Художник, который мог создавать на полотне такие образы, не мог не любить жизнь во всех ее проявлениях. Не мог не понимать любовь. И Климт отдавался женщинам не только в искусстве — его личная жизнь, которая отнюдь не афишировалась, была довольно бурной. Да и как можно было не давать своим инстинктам волю в Вене на рубеже веков, в Вене, в которой жил Фрейд, провозгласивший первичность либидо, в Вене, в которой, казалось, все ощущали необходимость любить и быть любимыми… Вот и Климт не отказывал себе в любви. Недаром после его смерти четырнадцать человек обоего пола заявили о том, что они его дети, и четверым удалось это доказать! При этом сам Климт всю жизнь прожил со своей матерью, имея одну официальную привязанность — сестру вдовы брата Эмилию Флеге, очень элегантную женщину, владелицу одного из венских домов моды. Кстати, она часто использовала придуманные Климтом орнаменты для своих тканей, а потом в сшитых ею туалетах из этих тканей щеголяли первые венские красавицы. Климт и Эмилия часто путешествовали вместе, появлялись на вечерах, банкетах, в театрах, при этом говорили, что их связывали чисто платонические отношения. Но кто знает…

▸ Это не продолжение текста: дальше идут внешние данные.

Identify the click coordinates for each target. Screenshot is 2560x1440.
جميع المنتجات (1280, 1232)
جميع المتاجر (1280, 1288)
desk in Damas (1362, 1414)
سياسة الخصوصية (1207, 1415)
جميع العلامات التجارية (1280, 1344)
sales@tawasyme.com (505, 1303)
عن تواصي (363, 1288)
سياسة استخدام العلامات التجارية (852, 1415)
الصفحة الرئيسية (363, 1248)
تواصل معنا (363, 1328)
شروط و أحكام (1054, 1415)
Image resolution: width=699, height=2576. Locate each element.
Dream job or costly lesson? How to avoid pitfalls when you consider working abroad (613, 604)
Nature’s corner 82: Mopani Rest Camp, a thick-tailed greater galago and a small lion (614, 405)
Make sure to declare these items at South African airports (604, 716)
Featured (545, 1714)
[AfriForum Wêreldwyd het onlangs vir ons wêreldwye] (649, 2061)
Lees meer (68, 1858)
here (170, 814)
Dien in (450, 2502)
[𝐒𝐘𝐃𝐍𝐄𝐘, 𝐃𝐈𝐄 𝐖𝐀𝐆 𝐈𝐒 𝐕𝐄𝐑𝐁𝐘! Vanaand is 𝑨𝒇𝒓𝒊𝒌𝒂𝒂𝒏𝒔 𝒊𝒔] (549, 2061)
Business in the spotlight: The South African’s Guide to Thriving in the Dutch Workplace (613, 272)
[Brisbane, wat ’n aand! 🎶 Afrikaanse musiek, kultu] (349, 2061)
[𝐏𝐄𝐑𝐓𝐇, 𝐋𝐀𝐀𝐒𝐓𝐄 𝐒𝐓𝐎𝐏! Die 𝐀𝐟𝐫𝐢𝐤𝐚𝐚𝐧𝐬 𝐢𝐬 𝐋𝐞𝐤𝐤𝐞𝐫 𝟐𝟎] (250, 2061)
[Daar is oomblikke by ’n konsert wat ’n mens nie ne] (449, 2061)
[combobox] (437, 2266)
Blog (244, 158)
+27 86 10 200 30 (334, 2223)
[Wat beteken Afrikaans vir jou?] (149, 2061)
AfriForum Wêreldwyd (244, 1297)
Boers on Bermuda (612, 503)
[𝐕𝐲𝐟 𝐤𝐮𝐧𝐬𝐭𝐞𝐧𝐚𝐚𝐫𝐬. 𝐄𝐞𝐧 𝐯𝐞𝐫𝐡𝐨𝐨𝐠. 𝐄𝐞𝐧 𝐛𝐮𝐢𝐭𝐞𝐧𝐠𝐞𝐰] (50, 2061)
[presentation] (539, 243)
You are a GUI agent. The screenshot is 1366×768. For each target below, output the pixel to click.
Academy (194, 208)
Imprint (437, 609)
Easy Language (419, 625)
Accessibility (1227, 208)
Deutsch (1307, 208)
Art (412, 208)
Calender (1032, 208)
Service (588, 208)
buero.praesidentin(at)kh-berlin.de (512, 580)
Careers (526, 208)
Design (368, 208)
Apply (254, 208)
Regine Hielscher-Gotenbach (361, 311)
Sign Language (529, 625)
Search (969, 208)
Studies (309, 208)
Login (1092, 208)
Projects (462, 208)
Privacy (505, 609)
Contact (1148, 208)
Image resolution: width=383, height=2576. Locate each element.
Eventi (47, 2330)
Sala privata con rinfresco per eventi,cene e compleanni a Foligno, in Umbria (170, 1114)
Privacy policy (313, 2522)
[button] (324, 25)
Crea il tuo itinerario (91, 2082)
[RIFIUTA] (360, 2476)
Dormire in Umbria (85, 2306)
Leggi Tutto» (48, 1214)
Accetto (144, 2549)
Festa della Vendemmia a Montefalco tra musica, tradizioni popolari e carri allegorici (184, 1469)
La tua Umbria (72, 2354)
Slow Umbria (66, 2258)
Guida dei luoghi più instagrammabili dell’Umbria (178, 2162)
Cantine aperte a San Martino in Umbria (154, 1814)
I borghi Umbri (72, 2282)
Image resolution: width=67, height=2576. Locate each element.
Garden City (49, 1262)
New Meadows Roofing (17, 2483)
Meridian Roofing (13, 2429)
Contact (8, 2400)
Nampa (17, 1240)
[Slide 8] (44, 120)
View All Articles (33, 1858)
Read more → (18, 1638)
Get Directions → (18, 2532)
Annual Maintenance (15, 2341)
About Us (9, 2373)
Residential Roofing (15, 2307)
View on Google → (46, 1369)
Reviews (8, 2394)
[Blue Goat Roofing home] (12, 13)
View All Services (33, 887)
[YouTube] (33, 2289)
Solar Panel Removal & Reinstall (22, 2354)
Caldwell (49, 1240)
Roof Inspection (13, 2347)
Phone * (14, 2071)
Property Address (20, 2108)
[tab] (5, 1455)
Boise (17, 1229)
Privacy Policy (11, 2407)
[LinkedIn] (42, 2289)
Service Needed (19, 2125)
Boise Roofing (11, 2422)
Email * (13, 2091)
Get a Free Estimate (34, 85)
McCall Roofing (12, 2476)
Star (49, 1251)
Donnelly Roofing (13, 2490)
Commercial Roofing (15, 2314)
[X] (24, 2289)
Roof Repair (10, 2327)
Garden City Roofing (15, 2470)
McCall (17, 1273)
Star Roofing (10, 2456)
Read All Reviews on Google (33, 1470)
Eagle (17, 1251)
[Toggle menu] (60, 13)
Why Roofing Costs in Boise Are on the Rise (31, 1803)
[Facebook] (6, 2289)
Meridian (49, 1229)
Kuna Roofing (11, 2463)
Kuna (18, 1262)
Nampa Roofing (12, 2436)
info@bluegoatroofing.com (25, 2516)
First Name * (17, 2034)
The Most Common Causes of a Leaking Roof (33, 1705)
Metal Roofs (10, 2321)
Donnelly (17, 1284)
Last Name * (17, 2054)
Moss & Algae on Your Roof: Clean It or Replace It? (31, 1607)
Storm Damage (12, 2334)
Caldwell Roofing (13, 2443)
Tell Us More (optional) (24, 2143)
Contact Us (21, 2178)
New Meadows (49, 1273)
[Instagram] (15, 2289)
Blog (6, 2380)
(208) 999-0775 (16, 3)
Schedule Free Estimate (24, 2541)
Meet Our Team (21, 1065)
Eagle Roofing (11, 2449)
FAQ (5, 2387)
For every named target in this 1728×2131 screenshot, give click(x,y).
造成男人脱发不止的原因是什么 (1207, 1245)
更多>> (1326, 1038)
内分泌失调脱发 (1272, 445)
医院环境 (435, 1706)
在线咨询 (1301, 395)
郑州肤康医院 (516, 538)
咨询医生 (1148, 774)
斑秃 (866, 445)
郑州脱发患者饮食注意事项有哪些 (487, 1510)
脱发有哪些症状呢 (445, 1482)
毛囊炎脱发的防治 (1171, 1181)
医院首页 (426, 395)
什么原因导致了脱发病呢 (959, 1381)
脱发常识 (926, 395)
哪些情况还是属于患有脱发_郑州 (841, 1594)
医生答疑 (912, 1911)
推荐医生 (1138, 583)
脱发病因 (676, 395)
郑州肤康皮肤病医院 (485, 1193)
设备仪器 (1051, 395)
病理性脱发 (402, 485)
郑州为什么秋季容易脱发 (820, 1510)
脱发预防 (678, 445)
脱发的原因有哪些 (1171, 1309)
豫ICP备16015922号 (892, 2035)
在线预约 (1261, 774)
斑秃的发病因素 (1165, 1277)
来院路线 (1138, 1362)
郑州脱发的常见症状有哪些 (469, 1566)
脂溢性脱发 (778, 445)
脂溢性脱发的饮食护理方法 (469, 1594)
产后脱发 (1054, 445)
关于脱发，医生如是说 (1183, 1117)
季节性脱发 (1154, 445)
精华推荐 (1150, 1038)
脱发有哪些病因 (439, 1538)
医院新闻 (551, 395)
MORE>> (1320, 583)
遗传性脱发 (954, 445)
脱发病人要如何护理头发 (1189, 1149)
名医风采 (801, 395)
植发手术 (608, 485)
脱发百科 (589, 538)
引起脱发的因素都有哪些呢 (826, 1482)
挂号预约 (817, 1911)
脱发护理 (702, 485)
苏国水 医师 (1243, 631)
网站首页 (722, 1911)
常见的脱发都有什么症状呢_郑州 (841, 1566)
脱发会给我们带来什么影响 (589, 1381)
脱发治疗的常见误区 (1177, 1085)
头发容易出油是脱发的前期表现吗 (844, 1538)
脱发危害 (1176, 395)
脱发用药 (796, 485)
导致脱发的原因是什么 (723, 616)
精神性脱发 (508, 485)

И вот Климт, сорокалетний, сильный и вполне привлекательной наружности мужчина, появился в салоне Блох-Баэров. Конечно, он тут же подпал под обаяние весьма кокетливой хозяйки дома фрау Адель. («Ужасно нежная и томная, с одухотворенным лицом, всегда элегантная», — так вспоминала об Адели ее племянница Мария Альтман.) Несомненно, он должен написать ее портрет! Адели тоже хочется иметь картину этого уже известного в Вене художника, и ее муж заказывает Климту портрет жены. Адель появляется в мастерской художника, и очень скоро Климт увлекается ею. Это видно по тому, как много набросков он делает для портрета и как потом образ Адели появляется и на других его картинах.